Segment Open

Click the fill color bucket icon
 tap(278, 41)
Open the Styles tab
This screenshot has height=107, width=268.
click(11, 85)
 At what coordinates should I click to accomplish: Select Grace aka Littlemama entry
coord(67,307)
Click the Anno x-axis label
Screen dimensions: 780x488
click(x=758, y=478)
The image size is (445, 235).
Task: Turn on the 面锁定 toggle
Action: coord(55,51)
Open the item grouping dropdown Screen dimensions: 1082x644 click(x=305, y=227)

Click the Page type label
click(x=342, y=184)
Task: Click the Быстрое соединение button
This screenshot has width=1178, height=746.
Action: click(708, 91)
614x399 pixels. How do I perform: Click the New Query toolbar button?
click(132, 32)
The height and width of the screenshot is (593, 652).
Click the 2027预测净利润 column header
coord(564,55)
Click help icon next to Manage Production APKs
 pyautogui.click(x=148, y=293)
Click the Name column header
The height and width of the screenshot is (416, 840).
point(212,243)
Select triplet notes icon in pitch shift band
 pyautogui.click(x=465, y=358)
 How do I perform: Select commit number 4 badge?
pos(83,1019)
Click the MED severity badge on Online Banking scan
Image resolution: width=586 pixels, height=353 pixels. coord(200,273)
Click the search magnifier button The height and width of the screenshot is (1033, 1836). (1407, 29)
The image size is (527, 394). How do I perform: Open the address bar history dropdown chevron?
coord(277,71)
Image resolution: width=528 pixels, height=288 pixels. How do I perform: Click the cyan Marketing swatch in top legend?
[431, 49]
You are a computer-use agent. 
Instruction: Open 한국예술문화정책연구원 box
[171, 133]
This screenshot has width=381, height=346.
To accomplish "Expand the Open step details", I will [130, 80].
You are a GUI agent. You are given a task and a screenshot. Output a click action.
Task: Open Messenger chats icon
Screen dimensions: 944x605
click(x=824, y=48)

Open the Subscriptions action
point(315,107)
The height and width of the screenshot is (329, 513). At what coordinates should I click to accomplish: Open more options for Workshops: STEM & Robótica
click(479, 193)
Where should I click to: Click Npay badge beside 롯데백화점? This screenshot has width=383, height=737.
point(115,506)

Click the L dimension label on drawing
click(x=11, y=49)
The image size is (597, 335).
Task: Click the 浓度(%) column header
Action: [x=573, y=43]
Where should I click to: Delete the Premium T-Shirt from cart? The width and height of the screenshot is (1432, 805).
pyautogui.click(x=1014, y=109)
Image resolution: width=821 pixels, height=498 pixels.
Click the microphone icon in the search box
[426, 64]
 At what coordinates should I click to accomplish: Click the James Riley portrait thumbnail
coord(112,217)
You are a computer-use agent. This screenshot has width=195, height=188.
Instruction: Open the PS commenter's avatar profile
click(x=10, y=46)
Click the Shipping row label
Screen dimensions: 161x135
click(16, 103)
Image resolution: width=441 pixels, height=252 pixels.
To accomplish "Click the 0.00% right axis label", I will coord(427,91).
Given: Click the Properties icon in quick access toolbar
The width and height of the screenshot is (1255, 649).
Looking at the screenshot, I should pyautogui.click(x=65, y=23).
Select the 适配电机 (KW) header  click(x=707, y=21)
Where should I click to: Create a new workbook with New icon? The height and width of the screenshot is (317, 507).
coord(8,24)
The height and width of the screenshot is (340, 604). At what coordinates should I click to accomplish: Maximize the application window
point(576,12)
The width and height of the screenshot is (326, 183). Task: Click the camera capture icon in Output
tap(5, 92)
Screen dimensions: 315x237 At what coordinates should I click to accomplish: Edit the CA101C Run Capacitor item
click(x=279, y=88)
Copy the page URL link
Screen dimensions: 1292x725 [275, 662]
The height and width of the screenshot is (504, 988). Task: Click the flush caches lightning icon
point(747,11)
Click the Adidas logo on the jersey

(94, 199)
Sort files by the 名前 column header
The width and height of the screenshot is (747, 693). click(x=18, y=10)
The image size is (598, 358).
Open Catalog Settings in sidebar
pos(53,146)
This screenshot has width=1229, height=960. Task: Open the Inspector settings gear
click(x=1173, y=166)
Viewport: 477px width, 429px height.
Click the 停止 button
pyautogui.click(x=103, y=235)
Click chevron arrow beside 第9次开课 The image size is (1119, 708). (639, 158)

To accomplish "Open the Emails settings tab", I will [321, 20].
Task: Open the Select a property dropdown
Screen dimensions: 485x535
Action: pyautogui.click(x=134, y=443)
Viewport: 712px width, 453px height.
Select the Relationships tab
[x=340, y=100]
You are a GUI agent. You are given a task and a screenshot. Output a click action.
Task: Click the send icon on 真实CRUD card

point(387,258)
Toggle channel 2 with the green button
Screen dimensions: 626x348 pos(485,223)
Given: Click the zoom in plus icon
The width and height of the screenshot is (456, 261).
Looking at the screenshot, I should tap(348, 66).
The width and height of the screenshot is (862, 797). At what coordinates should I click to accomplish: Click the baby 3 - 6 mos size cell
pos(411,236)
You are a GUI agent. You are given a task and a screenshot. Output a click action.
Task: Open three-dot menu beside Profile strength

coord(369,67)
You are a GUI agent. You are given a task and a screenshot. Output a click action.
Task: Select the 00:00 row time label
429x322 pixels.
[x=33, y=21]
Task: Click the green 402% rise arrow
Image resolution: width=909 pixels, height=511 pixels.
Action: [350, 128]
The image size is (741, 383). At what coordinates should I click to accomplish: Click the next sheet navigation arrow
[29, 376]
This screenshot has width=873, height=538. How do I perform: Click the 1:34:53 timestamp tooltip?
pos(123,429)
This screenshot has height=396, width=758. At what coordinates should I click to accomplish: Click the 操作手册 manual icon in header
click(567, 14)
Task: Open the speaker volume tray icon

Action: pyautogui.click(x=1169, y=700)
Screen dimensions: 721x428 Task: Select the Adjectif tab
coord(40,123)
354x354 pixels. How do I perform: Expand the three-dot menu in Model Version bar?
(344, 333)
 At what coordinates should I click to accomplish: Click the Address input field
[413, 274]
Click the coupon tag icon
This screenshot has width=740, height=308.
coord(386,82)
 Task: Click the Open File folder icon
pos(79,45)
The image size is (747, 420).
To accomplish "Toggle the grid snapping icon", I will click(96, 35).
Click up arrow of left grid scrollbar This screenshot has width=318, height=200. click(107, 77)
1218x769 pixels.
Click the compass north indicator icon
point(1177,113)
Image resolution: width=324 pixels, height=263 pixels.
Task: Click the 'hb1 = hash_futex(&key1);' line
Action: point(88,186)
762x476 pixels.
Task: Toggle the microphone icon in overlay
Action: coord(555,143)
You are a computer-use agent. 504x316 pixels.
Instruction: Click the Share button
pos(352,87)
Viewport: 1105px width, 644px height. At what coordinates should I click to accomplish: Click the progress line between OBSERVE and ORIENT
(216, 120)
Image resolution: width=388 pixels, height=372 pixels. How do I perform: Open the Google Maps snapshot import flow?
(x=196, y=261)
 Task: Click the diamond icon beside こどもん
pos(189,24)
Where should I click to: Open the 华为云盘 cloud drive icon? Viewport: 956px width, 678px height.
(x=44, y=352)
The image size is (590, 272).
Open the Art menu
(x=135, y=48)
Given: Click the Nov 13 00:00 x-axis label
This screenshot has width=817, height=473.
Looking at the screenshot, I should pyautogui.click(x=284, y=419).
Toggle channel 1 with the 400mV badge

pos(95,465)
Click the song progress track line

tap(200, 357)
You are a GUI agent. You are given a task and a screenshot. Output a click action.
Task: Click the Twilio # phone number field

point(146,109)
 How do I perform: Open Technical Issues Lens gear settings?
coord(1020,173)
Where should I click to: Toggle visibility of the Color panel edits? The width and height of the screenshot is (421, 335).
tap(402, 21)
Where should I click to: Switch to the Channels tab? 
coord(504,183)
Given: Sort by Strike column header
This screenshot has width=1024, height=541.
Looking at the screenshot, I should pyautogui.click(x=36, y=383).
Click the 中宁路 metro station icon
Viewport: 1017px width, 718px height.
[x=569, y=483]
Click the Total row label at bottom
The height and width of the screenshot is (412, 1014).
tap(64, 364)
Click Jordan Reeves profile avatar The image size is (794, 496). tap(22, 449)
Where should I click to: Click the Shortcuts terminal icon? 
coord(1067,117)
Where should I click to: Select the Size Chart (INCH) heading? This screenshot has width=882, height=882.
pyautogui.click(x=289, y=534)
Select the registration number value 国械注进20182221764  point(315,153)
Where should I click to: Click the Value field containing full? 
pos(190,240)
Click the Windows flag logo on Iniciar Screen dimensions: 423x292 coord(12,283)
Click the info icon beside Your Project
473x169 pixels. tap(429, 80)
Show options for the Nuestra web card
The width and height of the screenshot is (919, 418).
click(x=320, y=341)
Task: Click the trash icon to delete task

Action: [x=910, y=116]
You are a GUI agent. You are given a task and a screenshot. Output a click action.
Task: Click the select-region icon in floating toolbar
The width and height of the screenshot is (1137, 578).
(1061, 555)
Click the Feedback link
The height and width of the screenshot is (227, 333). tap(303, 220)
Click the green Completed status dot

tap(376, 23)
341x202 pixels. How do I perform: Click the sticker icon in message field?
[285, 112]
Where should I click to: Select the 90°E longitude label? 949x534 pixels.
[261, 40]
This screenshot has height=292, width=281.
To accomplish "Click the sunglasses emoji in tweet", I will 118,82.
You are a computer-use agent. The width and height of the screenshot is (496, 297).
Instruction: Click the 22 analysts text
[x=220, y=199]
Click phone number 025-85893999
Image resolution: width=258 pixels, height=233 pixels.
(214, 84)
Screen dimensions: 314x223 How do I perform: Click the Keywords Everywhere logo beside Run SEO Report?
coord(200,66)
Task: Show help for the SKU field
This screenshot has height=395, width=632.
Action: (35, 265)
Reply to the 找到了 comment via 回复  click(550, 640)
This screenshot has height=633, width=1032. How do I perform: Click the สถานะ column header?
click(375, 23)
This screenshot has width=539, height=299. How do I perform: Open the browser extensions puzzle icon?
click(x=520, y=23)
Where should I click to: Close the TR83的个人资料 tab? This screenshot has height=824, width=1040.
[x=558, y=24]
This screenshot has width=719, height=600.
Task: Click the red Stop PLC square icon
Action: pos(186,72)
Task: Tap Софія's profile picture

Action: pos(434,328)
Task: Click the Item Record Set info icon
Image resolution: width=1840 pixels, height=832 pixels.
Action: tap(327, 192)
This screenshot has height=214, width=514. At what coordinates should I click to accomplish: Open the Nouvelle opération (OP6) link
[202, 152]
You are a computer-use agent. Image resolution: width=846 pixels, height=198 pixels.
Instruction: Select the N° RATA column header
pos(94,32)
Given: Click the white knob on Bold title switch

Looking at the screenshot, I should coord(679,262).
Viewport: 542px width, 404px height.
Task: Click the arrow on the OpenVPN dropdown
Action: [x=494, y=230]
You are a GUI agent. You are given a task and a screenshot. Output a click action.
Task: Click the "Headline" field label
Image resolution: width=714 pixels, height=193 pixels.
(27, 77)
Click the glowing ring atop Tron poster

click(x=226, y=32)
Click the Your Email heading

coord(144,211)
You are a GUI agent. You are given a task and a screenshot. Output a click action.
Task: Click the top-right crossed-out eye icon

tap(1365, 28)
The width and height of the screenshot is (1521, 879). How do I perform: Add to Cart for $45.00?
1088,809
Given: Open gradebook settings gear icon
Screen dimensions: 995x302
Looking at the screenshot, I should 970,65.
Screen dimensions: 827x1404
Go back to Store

Segment Closed

> [What is being asked]
Beginning with the line that holds "The width and height of the screenshot is (1521, 879)." and ending with the last line of the material, retype each line exactly and output nothing else.

> [Solution to the problem]
The width and height of the screenshot is (1521, 879). How do I perform: Add to Cart for $45.00?
1088,809
Given: Open gradebook settings gear icon
Screen dimensions: 995x302
Looking at the screenshot, I should 970,65.
Screen dimensions: 827x1404
Go back to Store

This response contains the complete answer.